Introduction

Windows Server 2012 Hyper-V brings something new to the market. Microsoft marketing materials claim that this release goes “beyond virtualization.” That might seem like hyperbole at first, but take some time to look at how you can change the way IT works by building a private, public, or hybrid cloud with Hyper-V as the engine of the compute cluster. Then you’ll understand how much work Microsoft put into this release.

The original release of Hyper-V was the butt of many jokes in the IT industry. The second release, Windows Server 2008 R2, brought respectability to Hyper-V, and combined with the System Center suite, was a unique offering. It was clear that Microsoft was focusing on service, not servers, recognizing what businesses value, and empowering IT staff to focus on engineering rather than on monotonous mouse-click engineering. Then came the Windows Server 2012 announcements at the Build conference in Anaheim, California, in 2011. Even Microsoft’s rivals were staggered by the scale of the improvements, choosing to believe that the final release would include just a fraction of them.

We now know that Microsoft took an entire year after the release of Windows Server 2008 R2 to talk to customers, gather requirements and desires, and plan the new release. They listened; pain points such as the lack of supported NIC teaming were added, difficulties with backup in Hyper-V clusters were fixed, and little niggles that caused administration annoyance had their corners rounded. More important, Microsoft had a vision: Windows Server 2012 would be “built from the cloud up” (another line from Microsoft’s marketing). This is the first hypervisor designed to be used in a cloud rather than trying to build wrappers around something that focuses on servers first. Many features were added and improved to enable a business to deploy a private cloud, or a service provider to build a flexible, secure, and measured multi-tenant public cloud. Much of this release is ready to go now, but Microsoft built for the future too, with support for emerging technologies and scalability that is not yet achievable in the real world.

Usually with a Microsoft release, you’ll hear headlines that make you think that the product is designed just for massive enterprises with hundreds of thousands of employees. Windows Server 2012 Hyper-V includes features that honestly are intended for the upper end of the market, but some of the headline features, such as SMB3.0 storage or Hyper-V Replica, were designed to deal with the complexities that small/medium enterprises have to deal with too.

This book is intended to be your reference for all things Windows Server 2012 Hyper-V. The book was written by three MVPs and a Microsoft consultant who give you their insight on this product. Every chapter aims to give you as much information as possible. Starting from the basics, each chapter will bring you through concepts, showing you how to use and configure features, and lead you to the most complex designs. Most chapters include scenarios that show you how to use Windows Server 2012 Hyper-V in production, in customer sites or your own.

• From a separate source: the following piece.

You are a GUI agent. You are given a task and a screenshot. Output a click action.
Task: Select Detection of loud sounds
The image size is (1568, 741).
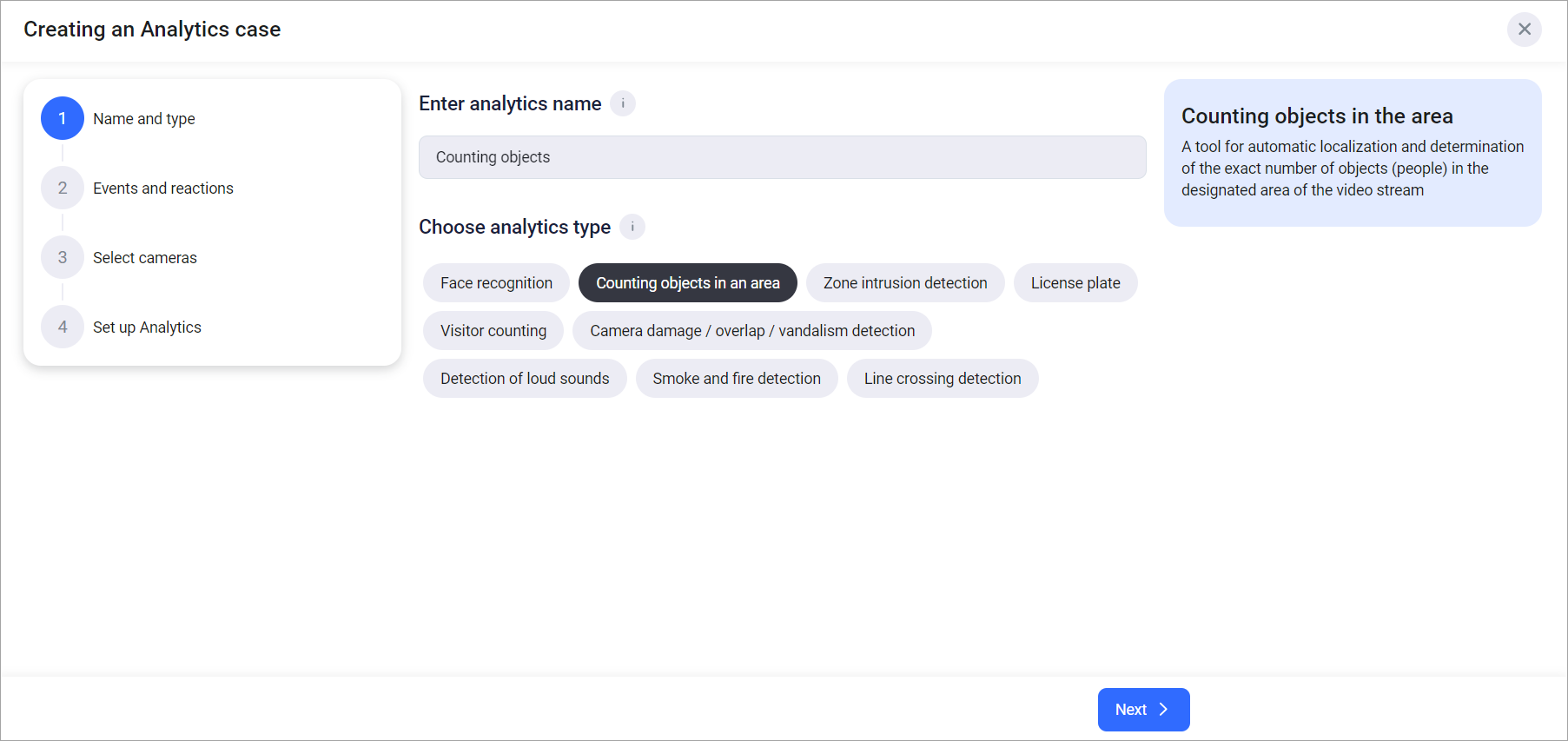click(x=525, y=379)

PowerShell was added in Windows Server 2012, and you’ll find lots of PowerShell examples in this book. This was a deliberate strategy. Most IT pros who have not used PowerShell are scared of this administration and scripting language, because it is different from how they normally work. Pardon the pun, but it is powerful, enabling simple tasks to be completed more quickly, and enabling complex tasks (such as building a cluster) to be done with a mouse click. You don’t need to be a programmer to get to a point where you use PowerShell. None of this book’s authors are programmers, and we use the language to make our jobs easier. If you read this book, you will find yourself wanting to use and understand the examples, and hopefully you’ll start writing and sharing some scripts of your own.

The book starts with the basics, such as explaining why virtualization exists. It then moves through the foundations of Hyper-V that are common to small or large enterprises; gets into the fun, deep, technical complexities; and returns to common solutions once again, such as disaster recovery, backup, and virtual desktop infrastructure.